Mais il existe également un autre domaine qui n’est pas forcement considéré comme culturel qui connait un véritable succès à mondial, c’est le jeu vidéo.

Il ne faut pas oublier que la première industrie du divertissement dans le monde, loin devant le cinéma, la musique, c’est le jeu vidéo : 160 milliards de dollars de CA en 2020 et là les français brillent. Si, le marché français est de l’ordre de 5 milliards, il y a de grands acteurs comme français, comme Ubisoft ou Gameloft (Vivendi) qui sont à la fois des producteurs et des éditeurs. Aujourd’hui, ils fabriquent parmi les plus grands jeux vidéo au monde, les licences les plus populaires comme par exemple "Assassin's Creed".

Sur ce marché, il y a vraie originalité française. Ces entreprises françaises souffrent souvent des mêmes maux que le reste de notre économie : insuffisance de fonds propres et problèmes de financement de la croissance, Mais, elles restent fortes à l’export sont reconnues dans la culture populaire et jeune mondiale l’international.

Notamment une "licorne" française qui s’appelle Voodoo qui est fabrique du jeu pour téléphone mobile et qui a dépassé la valeur du milliard d’euros à 1,2 milliards d’euros de valorisation.  Elle a dans son capital Goldmann Sachs et le chinois Tencent.

L’autre domaine dans lequel la France est extrêmement puissante et exportatrice, c’est l’animation en audiovisuel et en cinéma. C’est un secteur qui s'est développé puissamment à l’international grâce à des coproductions. Une des grandes originalités de la France dans ce domaine, c’est d’avoir eu non seulement des grands créateurs comme les studios « Illuminations Mac Guff»  autour par exemple des "Minions," une coproduction internationale avec Universal Pictures qui est devenue une marque internationale à travers la série de films les Minions

La France exporte grâce à son écosystème autours du festival international d’Annecy, 1ère plateforme mondiale de l’industrie l’animation où se retrouvent l’ensemble de la chaine de création de valeur. Au festival d’animation d’Annecy, on croise les plus grandes sociétés d’animation de la planète. Elles sont présentes ainsi que leurs prestataires techniques, mais aussi l’environnement financier. Les studios américains viennent de plus recruter les créateurs français qui ont fait de grandes écoles créatives et techniques, reconnues mondialement comme les Gobelins ou Louis Lumière.

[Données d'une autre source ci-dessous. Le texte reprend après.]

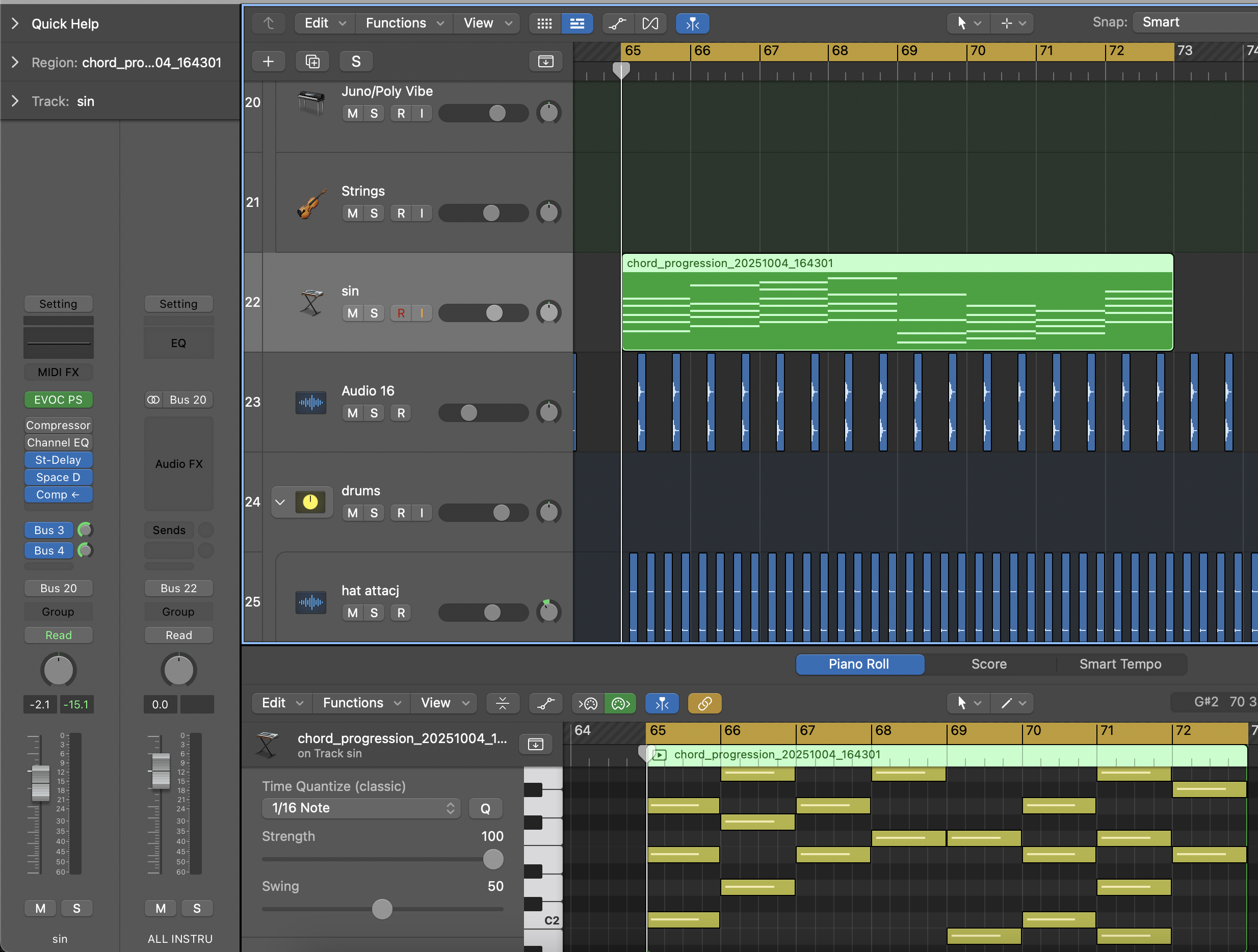The height and width of the screenshot is (952, 1258).
Task: Select the Pencil tool in Piano Roll toolbar
Action: 1006,703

Grâce au secteur de l'animation, nous avons en France une production culturelle qui fait le tour du monde et qui est reconnue mondialement.  Nous sommes reconnus pour notre capacité à créer des produits sophistiqués, des produits d’exceptions, des produits qui ont nécessité la formation de créateurs, de graphistes de très haut niveau… La France est réputée aussi pour ces créateurs exceptionnels là.

On le voit bien, il y a des grandes réussites mais pas nécessairement dans les domaines de la culture classique.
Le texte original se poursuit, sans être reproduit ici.